_Brief_
Every line of the entries below that mentions "entry" is to be copied out.

+ + +

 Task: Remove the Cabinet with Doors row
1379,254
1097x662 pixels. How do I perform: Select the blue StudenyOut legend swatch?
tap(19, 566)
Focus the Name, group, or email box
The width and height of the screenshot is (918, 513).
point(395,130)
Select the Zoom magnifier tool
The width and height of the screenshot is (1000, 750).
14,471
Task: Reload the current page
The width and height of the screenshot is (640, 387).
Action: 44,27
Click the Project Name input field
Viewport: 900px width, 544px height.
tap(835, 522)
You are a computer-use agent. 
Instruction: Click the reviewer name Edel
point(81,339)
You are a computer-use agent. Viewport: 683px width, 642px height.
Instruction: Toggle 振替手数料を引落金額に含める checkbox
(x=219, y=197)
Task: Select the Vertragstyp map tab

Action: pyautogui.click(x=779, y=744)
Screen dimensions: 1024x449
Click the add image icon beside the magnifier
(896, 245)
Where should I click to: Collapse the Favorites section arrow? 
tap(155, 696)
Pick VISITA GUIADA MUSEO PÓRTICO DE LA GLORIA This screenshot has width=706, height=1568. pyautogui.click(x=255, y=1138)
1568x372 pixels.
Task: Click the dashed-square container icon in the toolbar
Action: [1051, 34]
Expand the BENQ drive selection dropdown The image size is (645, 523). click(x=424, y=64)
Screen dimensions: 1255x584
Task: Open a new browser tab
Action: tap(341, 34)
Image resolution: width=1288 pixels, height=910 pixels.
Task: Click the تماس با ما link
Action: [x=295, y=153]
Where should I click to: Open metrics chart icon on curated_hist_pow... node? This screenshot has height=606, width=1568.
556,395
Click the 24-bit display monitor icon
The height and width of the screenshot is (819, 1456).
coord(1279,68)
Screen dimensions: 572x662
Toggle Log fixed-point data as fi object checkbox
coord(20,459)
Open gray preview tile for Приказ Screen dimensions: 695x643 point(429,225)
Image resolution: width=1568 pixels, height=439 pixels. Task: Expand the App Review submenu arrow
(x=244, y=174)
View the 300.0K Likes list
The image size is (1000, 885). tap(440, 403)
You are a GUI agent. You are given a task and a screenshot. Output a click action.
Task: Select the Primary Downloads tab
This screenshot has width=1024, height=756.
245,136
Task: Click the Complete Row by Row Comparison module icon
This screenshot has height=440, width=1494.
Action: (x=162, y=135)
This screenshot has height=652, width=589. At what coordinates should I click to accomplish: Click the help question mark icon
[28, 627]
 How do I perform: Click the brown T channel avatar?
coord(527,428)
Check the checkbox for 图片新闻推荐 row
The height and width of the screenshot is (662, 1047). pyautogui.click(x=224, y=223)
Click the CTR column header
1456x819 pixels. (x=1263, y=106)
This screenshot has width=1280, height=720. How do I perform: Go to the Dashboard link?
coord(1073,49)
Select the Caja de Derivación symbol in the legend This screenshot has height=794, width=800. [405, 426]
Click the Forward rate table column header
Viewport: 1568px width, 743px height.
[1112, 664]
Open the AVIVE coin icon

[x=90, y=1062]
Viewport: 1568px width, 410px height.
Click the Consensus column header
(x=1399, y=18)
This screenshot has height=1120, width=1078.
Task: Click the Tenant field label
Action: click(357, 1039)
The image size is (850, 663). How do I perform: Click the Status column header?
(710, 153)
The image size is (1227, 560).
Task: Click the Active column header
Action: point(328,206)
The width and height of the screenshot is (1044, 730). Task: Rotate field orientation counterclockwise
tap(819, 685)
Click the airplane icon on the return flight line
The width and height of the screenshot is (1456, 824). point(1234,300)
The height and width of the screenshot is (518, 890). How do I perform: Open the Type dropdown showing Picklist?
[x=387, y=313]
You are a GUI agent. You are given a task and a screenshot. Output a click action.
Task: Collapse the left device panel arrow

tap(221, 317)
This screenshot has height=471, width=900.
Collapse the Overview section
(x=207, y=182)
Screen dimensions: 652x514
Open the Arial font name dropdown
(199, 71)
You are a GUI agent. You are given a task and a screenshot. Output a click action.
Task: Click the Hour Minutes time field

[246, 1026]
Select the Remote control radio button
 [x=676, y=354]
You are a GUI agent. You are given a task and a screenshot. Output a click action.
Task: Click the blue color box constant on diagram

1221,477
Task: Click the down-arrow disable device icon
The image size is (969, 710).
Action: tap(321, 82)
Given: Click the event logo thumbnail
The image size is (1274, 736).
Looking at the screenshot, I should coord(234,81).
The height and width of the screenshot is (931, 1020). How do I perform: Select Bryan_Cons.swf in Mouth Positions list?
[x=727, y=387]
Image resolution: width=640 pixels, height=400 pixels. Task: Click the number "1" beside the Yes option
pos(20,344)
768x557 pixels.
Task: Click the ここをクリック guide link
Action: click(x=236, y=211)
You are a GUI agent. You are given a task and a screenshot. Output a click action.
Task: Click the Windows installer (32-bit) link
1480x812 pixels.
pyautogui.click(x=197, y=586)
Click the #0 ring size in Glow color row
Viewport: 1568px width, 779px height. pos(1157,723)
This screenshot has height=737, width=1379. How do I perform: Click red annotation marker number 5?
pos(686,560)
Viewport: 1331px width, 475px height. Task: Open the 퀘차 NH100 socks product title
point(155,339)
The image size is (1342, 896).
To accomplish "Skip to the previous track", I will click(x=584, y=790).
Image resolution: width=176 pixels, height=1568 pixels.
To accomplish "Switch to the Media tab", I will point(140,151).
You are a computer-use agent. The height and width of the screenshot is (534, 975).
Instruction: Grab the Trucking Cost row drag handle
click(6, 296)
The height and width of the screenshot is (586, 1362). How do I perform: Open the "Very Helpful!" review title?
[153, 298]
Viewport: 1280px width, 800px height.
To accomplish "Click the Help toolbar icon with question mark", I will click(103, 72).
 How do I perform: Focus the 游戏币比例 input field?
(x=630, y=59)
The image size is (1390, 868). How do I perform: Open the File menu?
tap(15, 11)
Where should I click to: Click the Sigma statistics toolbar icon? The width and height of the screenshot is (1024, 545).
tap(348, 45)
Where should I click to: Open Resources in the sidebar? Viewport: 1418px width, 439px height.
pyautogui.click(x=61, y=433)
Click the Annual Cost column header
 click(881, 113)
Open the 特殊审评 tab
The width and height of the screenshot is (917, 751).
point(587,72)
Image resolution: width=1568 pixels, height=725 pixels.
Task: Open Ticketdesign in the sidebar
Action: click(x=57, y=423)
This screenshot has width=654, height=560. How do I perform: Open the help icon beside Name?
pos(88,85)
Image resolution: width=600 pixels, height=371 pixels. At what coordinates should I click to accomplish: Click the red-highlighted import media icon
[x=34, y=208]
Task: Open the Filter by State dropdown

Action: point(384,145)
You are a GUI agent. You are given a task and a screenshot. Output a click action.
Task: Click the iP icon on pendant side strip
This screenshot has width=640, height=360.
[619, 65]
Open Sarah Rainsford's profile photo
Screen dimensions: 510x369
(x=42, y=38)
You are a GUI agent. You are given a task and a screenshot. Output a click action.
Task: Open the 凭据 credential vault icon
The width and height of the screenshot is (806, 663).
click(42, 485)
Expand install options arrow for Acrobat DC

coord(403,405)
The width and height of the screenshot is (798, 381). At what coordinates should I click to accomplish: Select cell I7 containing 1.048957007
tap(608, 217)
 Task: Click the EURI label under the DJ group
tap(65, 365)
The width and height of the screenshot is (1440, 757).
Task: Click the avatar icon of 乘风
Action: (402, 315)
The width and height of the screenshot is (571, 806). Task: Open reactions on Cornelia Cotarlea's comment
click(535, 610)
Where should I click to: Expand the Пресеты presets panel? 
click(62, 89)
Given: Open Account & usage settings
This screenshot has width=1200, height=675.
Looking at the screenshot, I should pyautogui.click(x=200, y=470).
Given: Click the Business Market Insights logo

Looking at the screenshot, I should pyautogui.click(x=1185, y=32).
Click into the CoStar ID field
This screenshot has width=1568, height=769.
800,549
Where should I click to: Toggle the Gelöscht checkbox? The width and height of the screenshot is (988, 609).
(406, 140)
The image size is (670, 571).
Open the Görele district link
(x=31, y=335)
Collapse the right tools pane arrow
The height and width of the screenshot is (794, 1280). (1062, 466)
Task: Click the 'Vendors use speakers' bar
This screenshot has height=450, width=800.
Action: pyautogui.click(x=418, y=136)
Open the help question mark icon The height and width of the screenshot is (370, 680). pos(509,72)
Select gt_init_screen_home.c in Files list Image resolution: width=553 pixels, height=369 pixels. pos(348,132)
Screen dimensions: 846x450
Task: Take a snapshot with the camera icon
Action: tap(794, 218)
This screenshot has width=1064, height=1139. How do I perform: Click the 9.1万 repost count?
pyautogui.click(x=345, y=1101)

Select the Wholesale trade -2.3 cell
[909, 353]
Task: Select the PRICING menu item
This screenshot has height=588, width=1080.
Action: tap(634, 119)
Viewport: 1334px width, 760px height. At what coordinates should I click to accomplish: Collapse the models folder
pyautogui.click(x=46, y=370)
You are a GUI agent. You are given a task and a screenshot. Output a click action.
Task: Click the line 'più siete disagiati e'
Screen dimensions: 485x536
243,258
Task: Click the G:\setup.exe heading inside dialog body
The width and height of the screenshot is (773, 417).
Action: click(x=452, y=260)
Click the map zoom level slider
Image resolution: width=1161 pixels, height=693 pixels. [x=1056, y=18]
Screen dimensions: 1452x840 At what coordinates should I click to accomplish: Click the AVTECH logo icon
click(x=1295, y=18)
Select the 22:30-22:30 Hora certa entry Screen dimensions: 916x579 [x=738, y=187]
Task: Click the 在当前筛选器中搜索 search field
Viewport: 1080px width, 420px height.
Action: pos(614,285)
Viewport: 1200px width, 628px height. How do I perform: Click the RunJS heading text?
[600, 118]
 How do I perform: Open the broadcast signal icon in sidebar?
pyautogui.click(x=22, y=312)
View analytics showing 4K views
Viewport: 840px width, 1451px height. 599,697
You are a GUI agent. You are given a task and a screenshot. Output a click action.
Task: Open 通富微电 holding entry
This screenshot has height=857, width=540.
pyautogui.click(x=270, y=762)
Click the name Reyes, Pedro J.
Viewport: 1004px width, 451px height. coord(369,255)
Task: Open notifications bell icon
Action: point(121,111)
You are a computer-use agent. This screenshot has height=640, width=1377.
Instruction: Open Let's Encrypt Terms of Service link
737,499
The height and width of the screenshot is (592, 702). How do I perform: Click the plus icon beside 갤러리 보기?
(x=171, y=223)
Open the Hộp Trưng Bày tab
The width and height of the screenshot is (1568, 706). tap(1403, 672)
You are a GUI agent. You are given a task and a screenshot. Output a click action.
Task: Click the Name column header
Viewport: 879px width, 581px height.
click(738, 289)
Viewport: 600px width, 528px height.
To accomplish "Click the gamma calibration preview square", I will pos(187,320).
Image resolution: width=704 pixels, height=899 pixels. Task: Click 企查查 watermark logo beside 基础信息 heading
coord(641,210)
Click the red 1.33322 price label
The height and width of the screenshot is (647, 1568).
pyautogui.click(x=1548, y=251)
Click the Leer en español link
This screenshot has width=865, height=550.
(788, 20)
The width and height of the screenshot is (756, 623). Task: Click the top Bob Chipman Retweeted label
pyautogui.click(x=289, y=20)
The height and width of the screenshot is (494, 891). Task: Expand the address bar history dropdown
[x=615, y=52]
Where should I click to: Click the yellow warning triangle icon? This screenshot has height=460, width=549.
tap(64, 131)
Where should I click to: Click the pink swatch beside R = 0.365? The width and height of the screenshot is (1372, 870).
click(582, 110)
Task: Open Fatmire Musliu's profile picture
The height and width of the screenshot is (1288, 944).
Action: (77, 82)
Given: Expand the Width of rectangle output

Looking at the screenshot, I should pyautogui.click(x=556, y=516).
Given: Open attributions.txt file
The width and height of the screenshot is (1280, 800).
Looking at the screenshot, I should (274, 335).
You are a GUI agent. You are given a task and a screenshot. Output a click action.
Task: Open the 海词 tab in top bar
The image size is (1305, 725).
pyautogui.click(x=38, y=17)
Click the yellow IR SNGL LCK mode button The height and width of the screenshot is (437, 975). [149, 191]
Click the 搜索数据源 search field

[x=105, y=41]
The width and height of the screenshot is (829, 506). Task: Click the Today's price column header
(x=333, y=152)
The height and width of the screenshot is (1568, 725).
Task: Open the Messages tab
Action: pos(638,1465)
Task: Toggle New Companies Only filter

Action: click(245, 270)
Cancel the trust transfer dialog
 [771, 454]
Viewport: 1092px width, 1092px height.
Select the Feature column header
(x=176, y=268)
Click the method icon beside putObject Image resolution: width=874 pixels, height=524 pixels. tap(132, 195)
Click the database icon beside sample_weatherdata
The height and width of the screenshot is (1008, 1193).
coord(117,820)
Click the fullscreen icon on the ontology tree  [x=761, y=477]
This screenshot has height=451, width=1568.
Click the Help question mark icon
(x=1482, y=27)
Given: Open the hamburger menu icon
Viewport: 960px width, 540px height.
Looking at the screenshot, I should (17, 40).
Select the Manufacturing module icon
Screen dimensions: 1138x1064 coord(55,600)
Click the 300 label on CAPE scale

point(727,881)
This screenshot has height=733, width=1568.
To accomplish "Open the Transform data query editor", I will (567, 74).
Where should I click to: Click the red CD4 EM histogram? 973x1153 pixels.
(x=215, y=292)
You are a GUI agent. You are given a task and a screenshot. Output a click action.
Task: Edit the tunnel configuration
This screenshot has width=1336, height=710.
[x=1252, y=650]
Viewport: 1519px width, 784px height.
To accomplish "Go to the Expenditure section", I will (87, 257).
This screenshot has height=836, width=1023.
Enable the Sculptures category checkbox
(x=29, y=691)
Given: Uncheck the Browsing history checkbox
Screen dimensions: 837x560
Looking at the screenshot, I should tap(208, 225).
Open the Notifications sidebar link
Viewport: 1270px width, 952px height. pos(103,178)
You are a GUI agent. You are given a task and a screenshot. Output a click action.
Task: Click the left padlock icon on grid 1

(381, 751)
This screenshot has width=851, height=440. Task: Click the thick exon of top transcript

+ + +

_Task solution_
Select the 22:30-22:30 Hora certa entry Screen dimensions: 916x579 [x=738, y=187]
Task: Open 通富微电 holding entry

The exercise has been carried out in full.